◆ Exercise brief
Retype word for word the line containing "Given: Click General" and each line that follows it in the records below, through the last one, with no pictures.
*** Opening of Data for this exercise ***
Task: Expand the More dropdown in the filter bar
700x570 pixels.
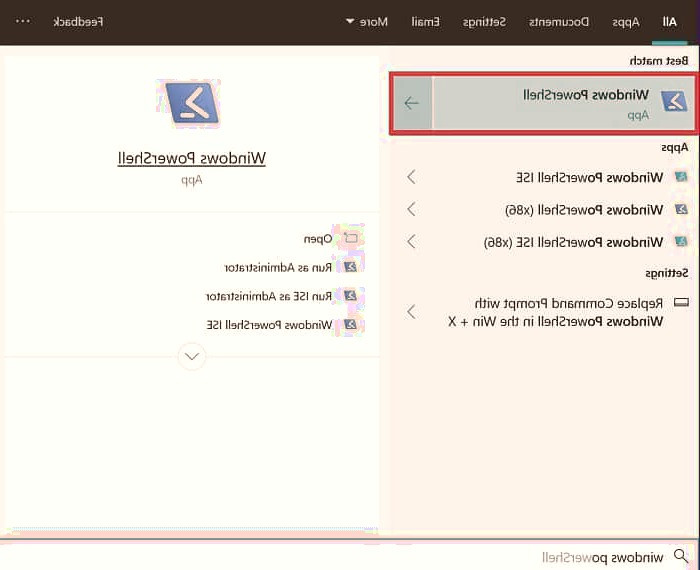Action: (x=364, y=21)
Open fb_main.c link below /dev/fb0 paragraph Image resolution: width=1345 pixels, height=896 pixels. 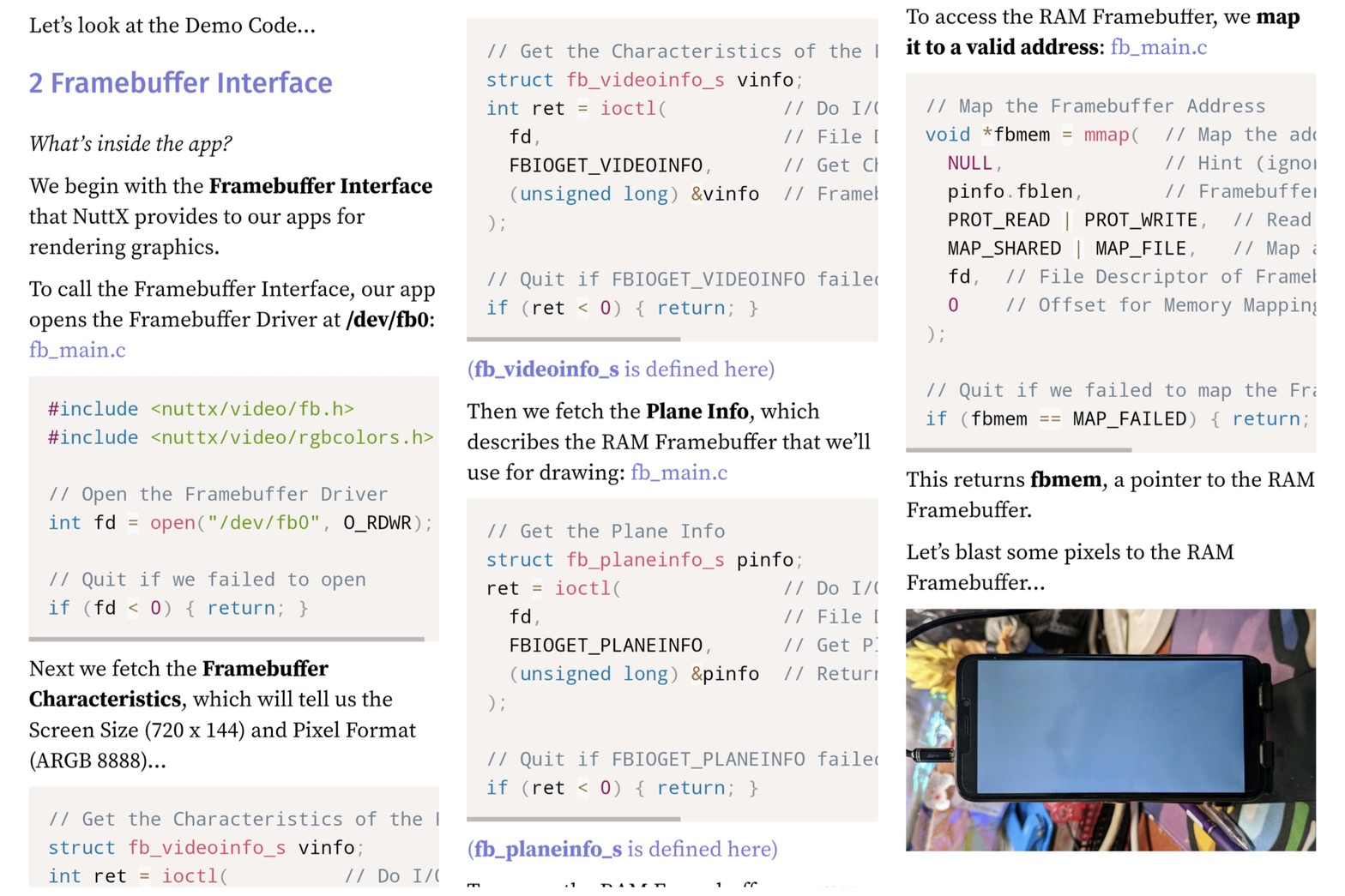(x=77, y=350)
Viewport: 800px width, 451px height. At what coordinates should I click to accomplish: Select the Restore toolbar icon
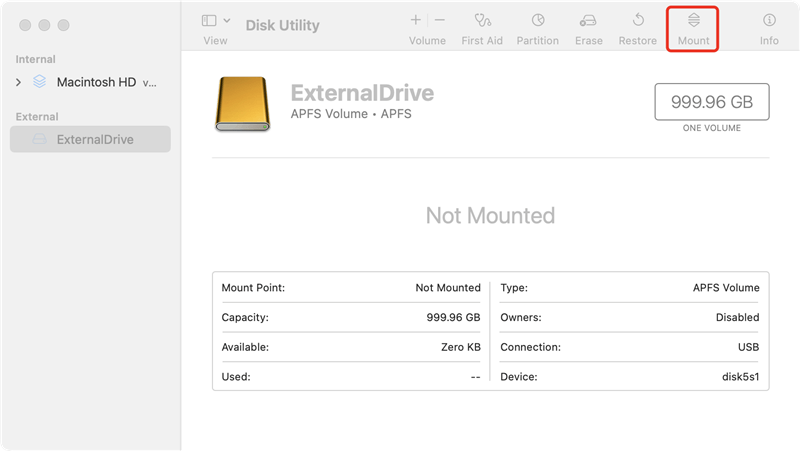pos(637,21)
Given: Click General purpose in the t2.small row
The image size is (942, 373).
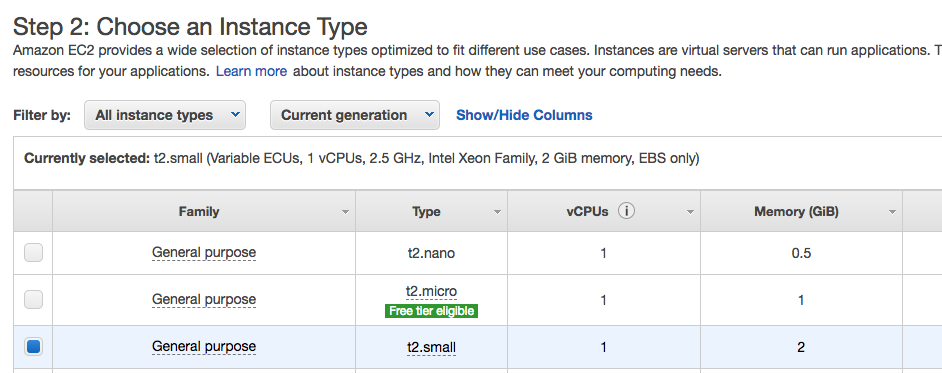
*** Close of Data for this exercise ***
◆ Result of this exercise
Given: Click General purpose in the t2.small row
The image size is (942, 373).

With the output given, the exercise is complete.